Total vindication. The 'professionals' behind me were stunned to see me nimbly evade the mirror knights attacks, hacking him selectively with quick decisive attacks. Keeping my distance and seizing my opportunity, even when he had spawned a mirror version of myself to attack me. I had regained…

And then I got killed, after I got stuck in the level’s geometry, and was flattened by my adversary’s lunge attack. A friendly member of staff came to tell me that my session had finished and if I would kindly vacate the area. I embraced defeat, like a man and went in search of new quarry. Until next time, I guess. 

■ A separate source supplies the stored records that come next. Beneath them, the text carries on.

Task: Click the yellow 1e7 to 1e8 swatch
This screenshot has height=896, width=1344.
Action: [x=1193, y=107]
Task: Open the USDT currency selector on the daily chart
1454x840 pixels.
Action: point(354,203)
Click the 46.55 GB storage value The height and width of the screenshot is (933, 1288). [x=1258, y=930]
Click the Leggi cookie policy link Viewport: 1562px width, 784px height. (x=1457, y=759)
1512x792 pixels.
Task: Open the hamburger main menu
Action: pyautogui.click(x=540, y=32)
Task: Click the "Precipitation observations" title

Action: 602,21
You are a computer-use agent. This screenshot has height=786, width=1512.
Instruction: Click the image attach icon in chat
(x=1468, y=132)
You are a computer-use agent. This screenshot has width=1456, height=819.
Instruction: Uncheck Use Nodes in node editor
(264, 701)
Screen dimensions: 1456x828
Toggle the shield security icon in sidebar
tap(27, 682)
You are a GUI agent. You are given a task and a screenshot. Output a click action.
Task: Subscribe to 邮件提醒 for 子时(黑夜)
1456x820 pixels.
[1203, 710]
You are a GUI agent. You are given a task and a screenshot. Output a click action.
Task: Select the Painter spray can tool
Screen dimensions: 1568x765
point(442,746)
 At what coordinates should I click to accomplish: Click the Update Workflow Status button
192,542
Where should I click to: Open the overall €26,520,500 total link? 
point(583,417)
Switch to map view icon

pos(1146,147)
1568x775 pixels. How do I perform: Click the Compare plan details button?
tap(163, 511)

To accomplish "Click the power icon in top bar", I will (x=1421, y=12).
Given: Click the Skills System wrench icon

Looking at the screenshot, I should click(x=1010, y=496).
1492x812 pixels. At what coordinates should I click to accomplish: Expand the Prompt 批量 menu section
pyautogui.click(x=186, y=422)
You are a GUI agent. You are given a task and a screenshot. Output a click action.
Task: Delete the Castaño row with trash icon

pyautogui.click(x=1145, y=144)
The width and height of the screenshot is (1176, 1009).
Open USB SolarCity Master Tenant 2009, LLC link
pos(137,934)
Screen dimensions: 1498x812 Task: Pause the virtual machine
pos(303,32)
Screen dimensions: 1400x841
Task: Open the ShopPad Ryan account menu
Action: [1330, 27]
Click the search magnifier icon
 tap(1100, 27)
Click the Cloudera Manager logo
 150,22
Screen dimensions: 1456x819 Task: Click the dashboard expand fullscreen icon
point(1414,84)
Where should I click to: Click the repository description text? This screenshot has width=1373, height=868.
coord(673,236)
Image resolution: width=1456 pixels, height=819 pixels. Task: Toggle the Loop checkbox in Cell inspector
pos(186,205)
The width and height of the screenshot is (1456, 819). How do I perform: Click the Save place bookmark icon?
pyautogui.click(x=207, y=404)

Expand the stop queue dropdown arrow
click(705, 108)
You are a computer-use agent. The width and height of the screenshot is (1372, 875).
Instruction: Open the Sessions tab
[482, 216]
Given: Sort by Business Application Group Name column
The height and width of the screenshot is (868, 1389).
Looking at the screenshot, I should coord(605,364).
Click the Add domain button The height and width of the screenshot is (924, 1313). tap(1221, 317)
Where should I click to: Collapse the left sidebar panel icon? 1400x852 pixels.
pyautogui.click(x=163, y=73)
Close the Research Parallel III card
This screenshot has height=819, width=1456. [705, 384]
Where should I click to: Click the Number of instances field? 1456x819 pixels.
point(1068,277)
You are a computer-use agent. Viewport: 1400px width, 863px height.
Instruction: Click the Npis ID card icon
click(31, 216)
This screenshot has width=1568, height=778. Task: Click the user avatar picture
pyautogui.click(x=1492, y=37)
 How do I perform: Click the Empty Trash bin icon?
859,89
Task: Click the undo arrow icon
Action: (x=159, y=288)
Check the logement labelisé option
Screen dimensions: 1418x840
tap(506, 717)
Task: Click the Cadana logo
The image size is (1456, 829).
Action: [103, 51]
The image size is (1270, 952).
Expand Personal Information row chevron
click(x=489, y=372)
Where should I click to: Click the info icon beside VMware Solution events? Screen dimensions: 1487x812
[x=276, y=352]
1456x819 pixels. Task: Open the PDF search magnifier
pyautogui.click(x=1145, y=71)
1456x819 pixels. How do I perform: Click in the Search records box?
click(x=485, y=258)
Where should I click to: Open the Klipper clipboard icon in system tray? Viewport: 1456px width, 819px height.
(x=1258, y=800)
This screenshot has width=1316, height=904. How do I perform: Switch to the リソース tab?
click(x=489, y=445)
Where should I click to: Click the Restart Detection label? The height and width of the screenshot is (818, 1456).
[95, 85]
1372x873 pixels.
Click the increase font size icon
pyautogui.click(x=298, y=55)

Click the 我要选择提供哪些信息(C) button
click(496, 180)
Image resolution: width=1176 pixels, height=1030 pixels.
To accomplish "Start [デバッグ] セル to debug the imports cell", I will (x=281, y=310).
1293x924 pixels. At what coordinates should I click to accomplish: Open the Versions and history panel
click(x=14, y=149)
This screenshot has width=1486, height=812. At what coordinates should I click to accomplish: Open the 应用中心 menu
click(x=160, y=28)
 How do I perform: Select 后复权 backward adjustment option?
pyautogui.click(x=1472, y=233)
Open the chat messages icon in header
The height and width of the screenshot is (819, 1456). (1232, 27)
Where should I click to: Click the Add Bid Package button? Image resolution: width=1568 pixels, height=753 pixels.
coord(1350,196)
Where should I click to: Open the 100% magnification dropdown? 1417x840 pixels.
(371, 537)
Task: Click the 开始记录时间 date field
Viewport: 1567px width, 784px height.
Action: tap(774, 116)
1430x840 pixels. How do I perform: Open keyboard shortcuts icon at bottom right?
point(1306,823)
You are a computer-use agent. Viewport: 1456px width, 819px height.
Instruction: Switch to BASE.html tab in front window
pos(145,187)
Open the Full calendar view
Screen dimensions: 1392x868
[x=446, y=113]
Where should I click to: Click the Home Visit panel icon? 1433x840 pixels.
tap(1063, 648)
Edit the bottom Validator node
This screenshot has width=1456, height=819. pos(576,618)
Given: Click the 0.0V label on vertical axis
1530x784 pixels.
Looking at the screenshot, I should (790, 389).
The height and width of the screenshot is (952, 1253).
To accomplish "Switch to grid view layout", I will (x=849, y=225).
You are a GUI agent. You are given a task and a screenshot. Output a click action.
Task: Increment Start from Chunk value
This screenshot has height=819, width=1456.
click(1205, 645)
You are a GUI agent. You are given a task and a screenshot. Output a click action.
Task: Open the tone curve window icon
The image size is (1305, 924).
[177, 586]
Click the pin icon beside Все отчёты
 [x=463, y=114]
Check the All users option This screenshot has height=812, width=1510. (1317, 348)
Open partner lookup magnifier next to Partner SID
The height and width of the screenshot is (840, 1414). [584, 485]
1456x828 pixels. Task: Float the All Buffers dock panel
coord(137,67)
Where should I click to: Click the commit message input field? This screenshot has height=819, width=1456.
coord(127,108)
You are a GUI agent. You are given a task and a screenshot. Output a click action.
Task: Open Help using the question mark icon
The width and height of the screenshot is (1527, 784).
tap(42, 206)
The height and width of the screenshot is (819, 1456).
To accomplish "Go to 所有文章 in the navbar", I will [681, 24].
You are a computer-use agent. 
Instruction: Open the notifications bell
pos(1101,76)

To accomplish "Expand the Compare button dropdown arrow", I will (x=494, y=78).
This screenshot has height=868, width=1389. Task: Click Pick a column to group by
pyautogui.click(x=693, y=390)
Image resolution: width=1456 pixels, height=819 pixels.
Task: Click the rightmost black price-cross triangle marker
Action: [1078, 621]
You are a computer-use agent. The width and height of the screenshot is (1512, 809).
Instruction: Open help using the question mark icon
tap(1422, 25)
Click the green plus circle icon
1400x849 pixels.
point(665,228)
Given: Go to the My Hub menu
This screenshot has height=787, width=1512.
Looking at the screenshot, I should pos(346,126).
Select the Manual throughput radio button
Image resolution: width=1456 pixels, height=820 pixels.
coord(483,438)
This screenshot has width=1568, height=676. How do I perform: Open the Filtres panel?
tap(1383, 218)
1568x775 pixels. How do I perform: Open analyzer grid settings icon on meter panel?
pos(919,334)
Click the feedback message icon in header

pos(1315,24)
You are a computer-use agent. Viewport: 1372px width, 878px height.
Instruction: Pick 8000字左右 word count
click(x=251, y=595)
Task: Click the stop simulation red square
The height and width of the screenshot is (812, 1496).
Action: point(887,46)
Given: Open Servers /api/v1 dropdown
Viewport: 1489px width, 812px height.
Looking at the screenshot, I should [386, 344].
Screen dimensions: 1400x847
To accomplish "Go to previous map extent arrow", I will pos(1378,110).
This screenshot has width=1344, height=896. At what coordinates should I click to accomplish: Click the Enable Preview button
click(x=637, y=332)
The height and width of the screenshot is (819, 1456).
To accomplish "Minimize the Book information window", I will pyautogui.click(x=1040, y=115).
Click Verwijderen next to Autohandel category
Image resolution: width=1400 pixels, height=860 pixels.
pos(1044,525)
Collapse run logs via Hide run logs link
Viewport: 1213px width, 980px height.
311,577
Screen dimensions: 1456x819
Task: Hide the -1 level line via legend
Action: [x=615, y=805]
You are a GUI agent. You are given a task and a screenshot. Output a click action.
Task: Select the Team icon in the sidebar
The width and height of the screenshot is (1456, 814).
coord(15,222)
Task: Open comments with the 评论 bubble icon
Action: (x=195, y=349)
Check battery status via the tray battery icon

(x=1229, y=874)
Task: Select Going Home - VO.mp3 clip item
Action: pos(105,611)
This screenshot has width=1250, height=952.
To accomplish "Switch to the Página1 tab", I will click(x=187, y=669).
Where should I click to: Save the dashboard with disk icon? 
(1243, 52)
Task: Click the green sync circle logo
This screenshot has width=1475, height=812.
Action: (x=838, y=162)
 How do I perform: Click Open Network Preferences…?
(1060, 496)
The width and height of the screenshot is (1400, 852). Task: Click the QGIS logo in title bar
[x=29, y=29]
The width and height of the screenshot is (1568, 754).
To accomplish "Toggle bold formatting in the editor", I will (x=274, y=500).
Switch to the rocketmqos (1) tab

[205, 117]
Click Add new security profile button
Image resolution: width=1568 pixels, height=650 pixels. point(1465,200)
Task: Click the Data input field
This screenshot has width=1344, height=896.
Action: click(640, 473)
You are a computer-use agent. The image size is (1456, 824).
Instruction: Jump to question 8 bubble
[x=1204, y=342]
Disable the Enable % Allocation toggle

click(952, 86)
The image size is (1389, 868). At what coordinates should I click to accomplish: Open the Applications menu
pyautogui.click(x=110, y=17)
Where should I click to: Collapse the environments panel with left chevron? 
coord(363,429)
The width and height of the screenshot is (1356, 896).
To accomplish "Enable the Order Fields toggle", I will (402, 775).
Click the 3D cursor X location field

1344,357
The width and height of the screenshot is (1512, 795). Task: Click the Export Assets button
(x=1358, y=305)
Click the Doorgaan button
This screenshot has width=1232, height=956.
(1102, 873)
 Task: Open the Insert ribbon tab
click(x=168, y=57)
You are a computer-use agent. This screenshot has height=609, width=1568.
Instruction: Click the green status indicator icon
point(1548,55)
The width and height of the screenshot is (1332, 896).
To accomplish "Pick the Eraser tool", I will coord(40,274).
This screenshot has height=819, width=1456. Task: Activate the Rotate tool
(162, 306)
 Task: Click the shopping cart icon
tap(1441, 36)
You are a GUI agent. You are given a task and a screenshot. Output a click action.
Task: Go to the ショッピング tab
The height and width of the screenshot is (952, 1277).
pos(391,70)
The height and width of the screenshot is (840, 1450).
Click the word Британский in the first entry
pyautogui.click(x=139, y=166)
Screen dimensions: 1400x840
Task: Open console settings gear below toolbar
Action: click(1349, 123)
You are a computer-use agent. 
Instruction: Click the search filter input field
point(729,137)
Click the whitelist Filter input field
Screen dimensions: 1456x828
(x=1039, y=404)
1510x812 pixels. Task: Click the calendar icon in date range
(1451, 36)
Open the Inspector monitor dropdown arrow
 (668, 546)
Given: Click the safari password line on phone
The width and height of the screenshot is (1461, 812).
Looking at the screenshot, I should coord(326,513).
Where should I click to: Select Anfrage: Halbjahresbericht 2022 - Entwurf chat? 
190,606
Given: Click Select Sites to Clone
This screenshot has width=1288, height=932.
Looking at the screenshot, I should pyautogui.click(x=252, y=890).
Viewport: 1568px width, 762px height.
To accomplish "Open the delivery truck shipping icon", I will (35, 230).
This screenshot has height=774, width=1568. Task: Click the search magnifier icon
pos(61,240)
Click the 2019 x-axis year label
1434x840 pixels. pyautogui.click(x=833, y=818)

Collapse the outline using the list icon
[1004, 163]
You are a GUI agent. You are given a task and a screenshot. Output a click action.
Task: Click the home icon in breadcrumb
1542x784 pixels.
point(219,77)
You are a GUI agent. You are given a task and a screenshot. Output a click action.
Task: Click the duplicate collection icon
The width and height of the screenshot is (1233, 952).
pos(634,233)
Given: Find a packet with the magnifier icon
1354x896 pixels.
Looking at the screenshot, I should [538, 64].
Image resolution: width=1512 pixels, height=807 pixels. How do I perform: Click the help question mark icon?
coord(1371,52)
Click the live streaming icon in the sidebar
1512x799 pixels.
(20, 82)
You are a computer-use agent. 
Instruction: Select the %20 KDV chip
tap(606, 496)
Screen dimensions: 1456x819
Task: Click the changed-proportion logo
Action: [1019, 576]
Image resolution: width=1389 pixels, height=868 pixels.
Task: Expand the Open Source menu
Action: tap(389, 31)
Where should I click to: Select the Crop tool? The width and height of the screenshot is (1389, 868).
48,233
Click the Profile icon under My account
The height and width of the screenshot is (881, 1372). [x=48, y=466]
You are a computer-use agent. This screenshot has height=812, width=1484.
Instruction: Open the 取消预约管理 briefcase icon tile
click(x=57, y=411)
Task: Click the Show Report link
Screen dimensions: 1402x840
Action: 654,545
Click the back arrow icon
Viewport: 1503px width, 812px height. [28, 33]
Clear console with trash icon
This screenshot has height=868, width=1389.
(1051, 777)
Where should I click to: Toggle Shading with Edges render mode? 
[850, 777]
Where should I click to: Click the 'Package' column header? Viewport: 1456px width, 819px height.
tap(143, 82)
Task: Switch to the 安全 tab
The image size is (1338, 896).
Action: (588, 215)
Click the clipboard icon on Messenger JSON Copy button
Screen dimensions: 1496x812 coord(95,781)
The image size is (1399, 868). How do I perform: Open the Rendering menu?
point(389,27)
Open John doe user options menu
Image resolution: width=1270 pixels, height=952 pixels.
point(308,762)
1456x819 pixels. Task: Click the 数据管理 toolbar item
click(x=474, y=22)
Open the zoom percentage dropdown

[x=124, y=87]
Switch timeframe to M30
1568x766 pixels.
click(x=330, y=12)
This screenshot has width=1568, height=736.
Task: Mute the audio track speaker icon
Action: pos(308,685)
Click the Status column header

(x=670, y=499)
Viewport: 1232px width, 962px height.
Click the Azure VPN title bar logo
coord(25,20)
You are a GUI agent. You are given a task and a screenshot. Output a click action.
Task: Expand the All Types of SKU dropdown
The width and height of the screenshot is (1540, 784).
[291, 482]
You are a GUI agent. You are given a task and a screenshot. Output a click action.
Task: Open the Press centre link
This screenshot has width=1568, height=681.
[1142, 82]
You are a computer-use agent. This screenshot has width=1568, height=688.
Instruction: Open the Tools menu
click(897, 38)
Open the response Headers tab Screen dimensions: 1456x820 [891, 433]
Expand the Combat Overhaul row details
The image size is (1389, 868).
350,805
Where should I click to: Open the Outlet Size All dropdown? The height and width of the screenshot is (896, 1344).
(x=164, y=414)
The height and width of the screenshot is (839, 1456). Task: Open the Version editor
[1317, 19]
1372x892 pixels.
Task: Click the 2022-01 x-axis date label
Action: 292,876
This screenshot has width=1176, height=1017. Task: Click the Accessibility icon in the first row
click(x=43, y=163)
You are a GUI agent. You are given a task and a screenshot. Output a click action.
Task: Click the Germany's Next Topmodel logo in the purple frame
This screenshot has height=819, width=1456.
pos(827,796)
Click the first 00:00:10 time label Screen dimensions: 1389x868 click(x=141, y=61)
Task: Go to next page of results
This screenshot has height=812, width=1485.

Not even the real Dark Souls knight could beat the game : (
I had played a grand total of five games during my eight hours at the event and I had an hour left. I decided to play Call of Duty: Ghosts, to see what next generation COD is all about. I don’t care what anybody says, I like Call of Duty, like David Tennant likes Coldplay. After I’ve been swimming and my reflexes are at their most reactive, I can play Call of Duty for a good hour and feel like a king.   

Upon entering the booth I was met by a number of videos showing interviews with Infinity Ward and gameplay footage of what is probably the first mission of the game that sets the larger apocalyptic events in motion. They say space is the last vantage point when imagination has exhausted all other worldy settings. I couldn’t help feel that watching the segment. You are an actual astronaut in space, whose space station is hijacked by terrorists, calling for you to defend yourself in zero-g combat and, for gods sake, to stop the nukes from going off. Which you totally fail at doing, but fail valiantly at least.
The world has accepted that Infinity Ward, at some point in the story, will kill Riley, the German Shepherd Attack Dog. 
Aside from that, there were interviews with designers at Infinity Ward talking up all the big features of the game. Mega textures, dynamic sound, fish that realistically swim away from you, attack dogs, mantling, leaning and a story written by Steven Gaghan – the writer of traffic. Sounds great, but all of these seem like technical flourishes that will obviously enhance the core components of the game, I failed to see the leap into next gen. I’m probably getting ahead of myself, since the majority of gamers will own an Xbox360 and/or PS3 and will most likely be playing Ghosts on current gen consoles anyway. Maybe next year? 

But hey… Apparently Brandon Routh is in it. Brandon Routh is awesome and should really be in more stuff. That Superman film was underrated in my humble opinion. 

  
The playable demo was a multiplayer mode on a small map in some wasted urban zone. It’s definitely more COD for sure. I picked a high speed class armed with sub machine gun and just went nuts. Strangely, control did feel a little more weighty to what I was used to in most COD games. I experienced the new mantling techniques, and set an attack dog on somebody, which I couldn't help but feel was one of Treyarch's ideas originally. As ever, the demo just made me want a pair of turtle beach headsets that bit more, because the sound was phenomenal. 

The deer... Keep an eye out for the deer. He did it all... 

That said, the game didn’t leave much of an impression. I hate to bring up rivalries, but Titanfall was the quantum leap of those COD mechanics I was looking for, something new and like I said... exhilarating to play. 

And with that, my first day Expoing it up to the all time max was at an end and it was time to go. I exited the hall with a burly security guard hot on my heels, lest I try to sneak in any other demos in the vacant show floor. All in all, it was an okay day. I had stuck only to the triple-As and played a meagre 6 games in total and all of them involved murdering people in some fashion. In all honesty, it did leave me feel a little bit hollow. This was supposed to be the next generation, apart from Titanfall, all I had seen was better graphics and better looking incarnations of the games that have defined this generation. But maybe I'd have better luck tomorrow, where this time I would be checking out the Sony booth, the nintendo area and of course the indie game section.